By analyzing model-prediction accuracies and learning curves, we demonstrated that a single universal model for NIBG prediction could suffer from uncontrollable factors, such as medication. By separating subjects into cohorts, the model with subjects without medication of any sort has approximately 30% higher prediction accuracy than its counterpart. Furthermore, adding HbA1c leads to this model achieving RMSE of 12.4 mg/dL, MAE of 8.9 mg/dL, MAPE of 0.08, and 94.3% prediction accuracy with no failed predictions falling into erroneous zones C, D and E of the CEG plot. We believe that the proposed model with cohort data arrangement and quarterly measured HbA1c is very promising for clinical usage for the population not taking any medication.

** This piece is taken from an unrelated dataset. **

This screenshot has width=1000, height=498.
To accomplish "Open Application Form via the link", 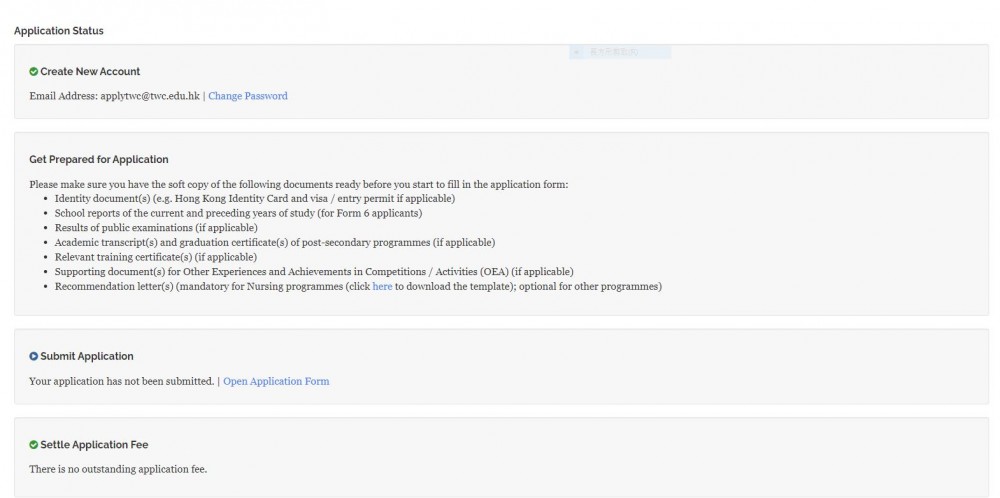I will 276,381.
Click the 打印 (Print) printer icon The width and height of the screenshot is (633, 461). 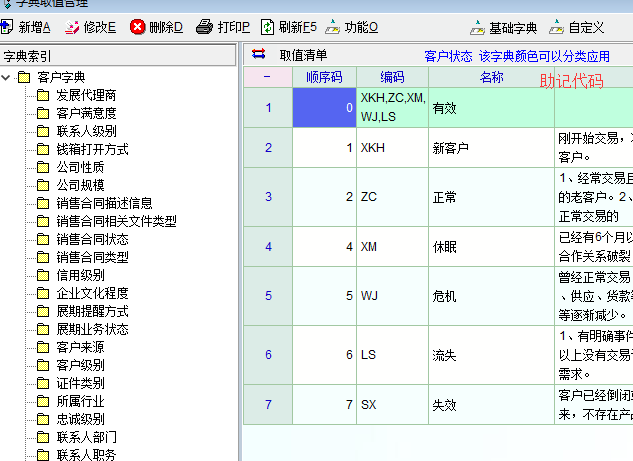204,27
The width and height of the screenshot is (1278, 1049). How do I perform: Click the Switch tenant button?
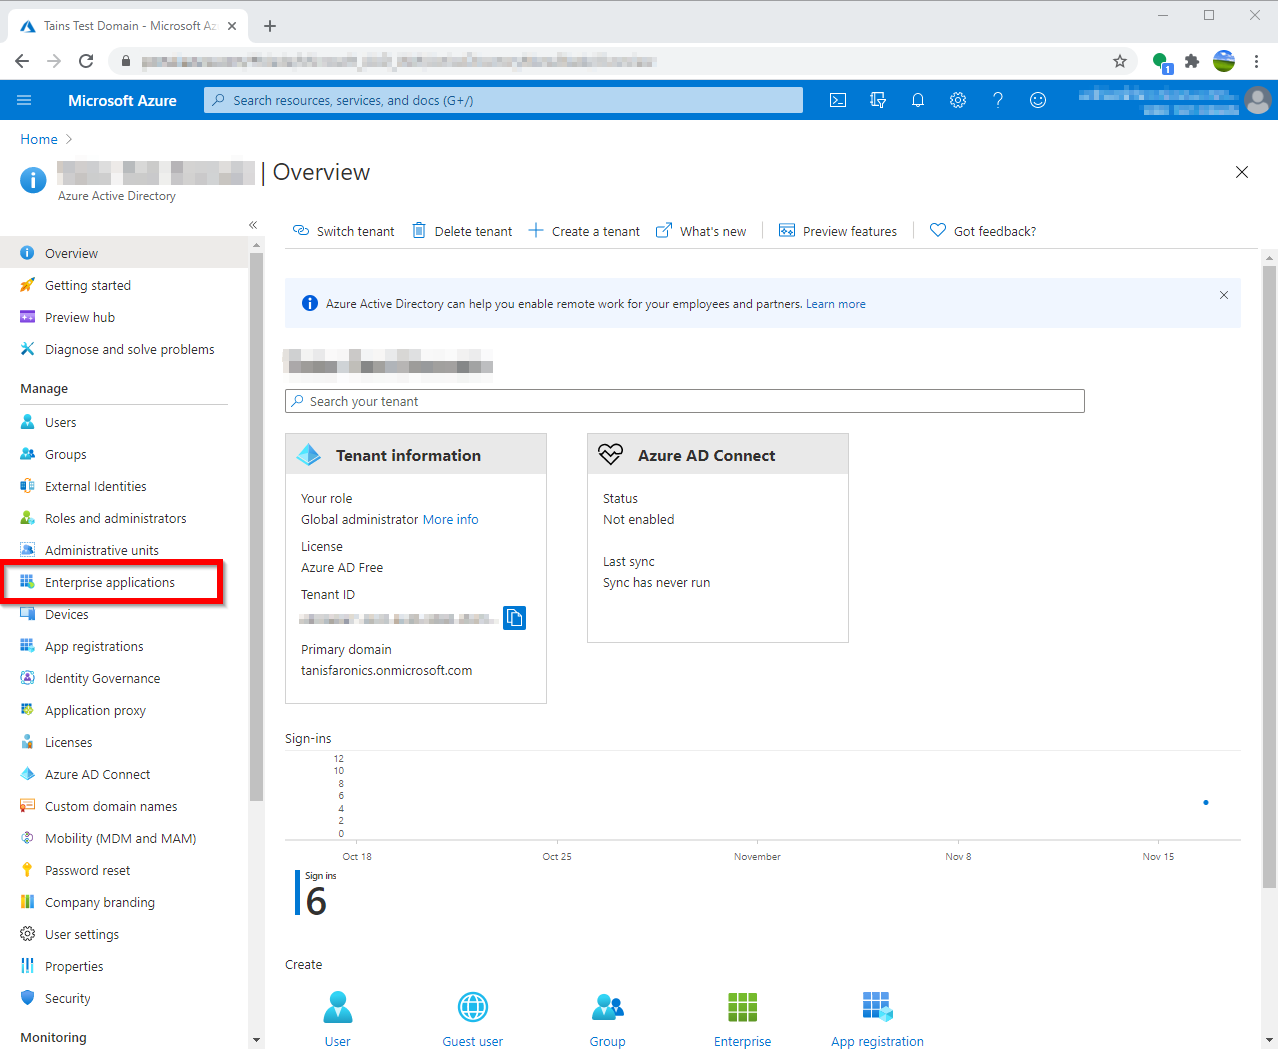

Nevertheless, we also found medications have significant impacts on NIBG estimation by altering one’s exhibited physiological signal and resulting in deviated predictions. With the input of HbA1c, we have done our best to boost the prediction accuracy of the cohort with medication by around 20% improvement in zone A of the CEG plot. For further improvement, we recommend the approach of personalized models to nullify diversities between individuals in order to achieve clinically acceptable performance. We believe it would be a more preferable solution to extend NIBG with machine learning to all populations.